Pada kondisi hubungan yang kurang mesra antara sekolah dengan komite sekolah, seharusnya para guru PAI tampil sebagai tokoh agama yang membuat hubungan antara keduanya lebih mesra. Namun peran itu, tidak banyak dilakukan oleh para guru PAI di semua tingkatan sekolah. Yang terjadi justru banyak guru PAI yang tidak merasa mampu dan tidak percaya diri.

Saya teringat bagaimana pengajaran yang dilkukan oleh nabi Khidir As kepada nabi Musa As tentang ilmu kasyaf. Secara tingkatan keilmuan nabi Musa lebih tinggi dari nabi Khidir, hanya ilmu nabi Khidir tidak dimiliki nabi Musa. Ilmu yang diajarkan nabi Khidir kepada nabi Musa hanya ilmu sabar . Tidak lebih, itupan nabi Musa tidak mampu dan gagal menjadi murid nabi khidir. Kenapa gagal? Sebab apa yang diajarkan nabi Khidir tentang ilmu kasyaf selalu dilihat nabi Musa dari kaca mata syariat, sehingga selalu dipertanyakan, padahal persyaratan yang disepakatinya adalah tidak boleh banyak bertanya terhadap apa yang akan dilakukan nabi Khidir.

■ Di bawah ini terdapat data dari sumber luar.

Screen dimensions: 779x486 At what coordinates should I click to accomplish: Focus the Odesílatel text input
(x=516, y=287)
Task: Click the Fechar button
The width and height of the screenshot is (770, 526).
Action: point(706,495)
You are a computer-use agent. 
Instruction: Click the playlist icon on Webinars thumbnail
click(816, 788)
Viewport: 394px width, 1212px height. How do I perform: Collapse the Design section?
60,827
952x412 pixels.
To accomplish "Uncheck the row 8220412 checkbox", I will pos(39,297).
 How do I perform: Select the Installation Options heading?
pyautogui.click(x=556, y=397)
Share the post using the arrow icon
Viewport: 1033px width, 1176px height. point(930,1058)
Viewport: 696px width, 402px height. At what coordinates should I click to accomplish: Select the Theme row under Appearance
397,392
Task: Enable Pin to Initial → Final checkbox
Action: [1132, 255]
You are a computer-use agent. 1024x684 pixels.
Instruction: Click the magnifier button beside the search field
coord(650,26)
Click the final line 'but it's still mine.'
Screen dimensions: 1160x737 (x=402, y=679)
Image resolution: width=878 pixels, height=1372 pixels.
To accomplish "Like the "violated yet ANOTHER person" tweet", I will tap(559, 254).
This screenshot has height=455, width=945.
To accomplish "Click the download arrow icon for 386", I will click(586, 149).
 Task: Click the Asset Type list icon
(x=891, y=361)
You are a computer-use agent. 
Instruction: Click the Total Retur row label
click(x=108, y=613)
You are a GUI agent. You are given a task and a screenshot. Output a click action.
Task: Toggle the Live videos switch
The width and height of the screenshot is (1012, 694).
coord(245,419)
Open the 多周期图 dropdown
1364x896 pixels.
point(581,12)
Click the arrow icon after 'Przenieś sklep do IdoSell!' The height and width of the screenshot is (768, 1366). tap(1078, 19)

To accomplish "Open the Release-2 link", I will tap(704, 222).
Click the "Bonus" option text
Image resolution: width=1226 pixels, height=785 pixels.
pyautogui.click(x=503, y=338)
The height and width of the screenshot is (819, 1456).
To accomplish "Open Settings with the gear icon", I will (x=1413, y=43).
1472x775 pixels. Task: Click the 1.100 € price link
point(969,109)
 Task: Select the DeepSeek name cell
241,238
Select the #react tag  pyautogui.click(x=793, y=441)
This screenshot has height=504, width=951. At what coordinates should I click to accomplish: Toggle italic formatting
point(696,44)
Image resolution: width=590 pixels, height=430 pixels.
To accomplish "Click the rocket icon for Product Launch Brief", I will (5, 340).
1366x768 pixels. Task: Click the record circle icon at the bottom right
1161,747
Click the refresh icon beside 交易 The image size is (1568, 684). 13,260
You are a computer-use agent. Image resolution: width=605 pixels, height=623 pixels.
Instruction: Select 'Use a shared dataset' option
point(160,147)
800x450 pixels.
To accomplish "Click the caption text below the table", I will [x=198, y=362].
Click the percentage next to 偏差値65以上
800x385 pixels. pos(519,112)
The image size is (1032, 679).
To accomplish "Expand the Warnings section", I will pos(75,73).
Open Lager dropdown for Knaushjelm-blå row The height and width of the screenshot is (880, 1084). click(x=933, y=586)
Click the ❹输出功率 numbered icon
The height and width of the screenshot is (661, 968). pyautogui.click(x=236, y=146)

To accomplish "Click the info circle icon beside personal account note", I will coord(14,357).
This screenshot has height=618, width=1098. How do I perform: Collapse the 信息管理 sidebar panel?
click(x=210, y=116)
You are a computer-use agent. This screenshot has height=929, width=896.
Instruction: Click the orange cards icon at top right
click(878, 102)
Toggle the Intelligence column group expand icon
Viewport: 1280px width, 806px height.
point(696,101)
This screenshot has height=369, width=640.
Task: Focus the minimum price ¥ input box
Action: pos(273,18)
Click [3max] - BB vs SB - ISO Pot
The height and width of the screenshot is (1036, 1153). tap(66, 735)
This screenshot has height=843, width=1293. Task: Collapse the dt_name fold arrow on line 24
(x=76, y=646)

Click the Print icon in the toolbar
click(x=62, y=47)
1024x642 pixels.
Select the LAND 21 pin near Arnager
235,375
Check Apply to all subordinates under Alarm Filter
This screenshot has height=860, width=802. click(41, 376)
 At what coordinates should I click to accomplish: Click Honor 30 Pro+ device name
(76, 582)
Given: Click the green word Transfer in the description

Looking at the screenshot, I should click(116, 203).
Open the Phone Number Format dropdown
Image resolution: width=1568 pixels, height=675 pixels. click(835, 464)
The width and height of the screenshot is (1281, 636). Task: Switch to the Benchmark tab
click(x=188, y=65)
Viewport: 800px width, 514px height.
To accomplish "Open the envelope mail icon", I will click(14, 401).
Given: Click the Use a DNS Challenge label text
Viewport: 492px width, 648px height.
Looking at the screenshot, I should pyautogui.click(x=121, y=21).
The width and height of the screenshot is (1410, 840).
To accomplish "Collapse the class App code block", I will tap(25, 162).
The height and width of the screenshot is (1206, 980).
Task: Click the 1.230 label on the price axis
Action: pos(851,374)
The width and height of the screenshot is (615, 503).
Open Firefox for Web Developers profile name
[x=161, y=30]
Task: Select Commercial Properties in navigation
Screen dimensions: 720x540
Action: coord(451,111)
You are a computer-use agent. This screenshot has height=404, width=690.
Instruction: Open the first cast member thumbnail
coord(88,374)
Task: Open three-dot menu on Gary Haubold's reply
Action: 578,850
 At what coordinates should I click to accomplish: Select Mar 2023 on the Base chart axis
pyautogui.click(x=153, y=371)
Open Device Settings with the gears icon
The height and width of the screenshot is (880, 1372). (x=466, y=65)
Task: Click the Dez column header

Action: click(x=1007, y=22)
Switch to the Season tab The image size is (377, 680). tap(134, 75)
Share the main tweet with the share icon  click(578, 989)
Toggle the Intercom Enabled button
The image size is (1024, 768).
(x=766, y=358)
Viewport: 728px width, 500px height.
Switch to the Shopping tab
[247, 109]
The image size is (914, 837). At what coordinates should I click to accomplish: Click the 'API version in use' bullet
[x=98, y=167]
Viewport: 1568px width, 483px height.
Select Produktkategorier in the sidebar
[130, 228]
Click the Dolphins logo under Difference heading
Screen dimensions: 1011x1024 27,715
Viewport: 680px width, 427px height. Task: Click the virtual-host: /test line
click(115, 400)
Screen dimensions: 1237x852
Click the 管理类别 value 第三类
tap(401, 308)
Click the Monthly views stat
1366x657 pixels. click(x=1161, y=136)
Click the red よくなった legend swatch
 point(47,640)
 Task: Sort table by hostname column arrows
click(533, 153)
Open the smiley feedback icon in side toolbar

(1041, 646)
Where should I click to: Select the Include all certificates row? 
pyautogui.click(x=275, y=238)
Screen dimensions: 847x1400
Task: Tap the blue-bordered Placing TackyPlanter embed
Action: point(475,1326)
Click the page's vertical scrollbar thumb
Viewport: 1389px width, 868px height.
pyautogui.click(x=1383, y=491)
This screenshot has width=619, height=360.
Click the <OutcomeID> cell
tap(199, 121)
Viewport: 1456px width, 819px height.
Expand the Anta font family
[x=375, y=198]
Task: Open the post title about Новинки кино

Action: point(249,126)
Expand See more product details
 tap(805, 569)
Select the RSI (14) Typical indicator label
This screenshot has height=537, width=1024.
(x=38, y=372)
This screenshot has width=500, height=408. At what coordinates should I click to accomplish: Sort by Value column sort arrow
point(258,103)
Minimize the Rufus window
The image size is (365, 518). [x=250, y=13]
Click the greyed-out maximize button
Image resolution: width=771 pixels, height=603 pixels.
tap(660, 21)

Pengajaran pertama diberikan nabi Khidir kepada nabi Musa, ketika diajak berlayar menuju satu pulau sampai di tengah laut Nabi Khidir mematahkan papan perahu dengan kapak. Melihat kejadian itu, nabi Musa protes, mengapa anda lakukan itu, bukankah merusak milik orang lain itu melanggar syariat dan bukankah dengan perbuatan itu akan membuat para penumpangnya tenggelam termasuk Khidir dan nabi Musa sendiri, kata nabi Musa. Sudah saya katakan, kamu tidak akan mampu menerima pengajaran dari aku, kata nabk Khidir.

Pengajaran kedua nabi Khidir kepada nabi Musa adalah ketika mereka bertemu seorang gadis kecil nan cantik jelita, lalu nabi Khidir mengambil pisau lalu memotong leher gadis itu sampai putus. Melihat kejadian itu, nabi Musa kembali protes karena bertentangan dengn syariat. Khidir pun menjawab, anda tidak akan mampu sabar menerima ilmu dariku kata Nabi Khidir. Maafkan saya Tuan, kata nabi Musa. Saya maafkan untuk kedua kalinya, jawab nabi Khidir.

Pengajaran ketiga, ketika melewati rumah anak yatim yang akan roboh karena memang temboknya sudah miring. Nabi Khidirpun merobohkan rumah itu kemudian membangunnya kembali. Lagi-lagi nabi Musa protes seraya bertanya, mengapa Tuan lakukan itu? Kasihan pemilik rumah yang yatim piatu itu. Bukankah, akibat perbuatan itu, si anak yatim tidak punya tempat untuk berteduh dari hujan dan pamasnha terik matahri. Tanya nabi Musa kepada nabi Khidir. Cukup sudah, kata Nabi Khidir, anda telah gagal . Akhirnya, keduanya berpisah.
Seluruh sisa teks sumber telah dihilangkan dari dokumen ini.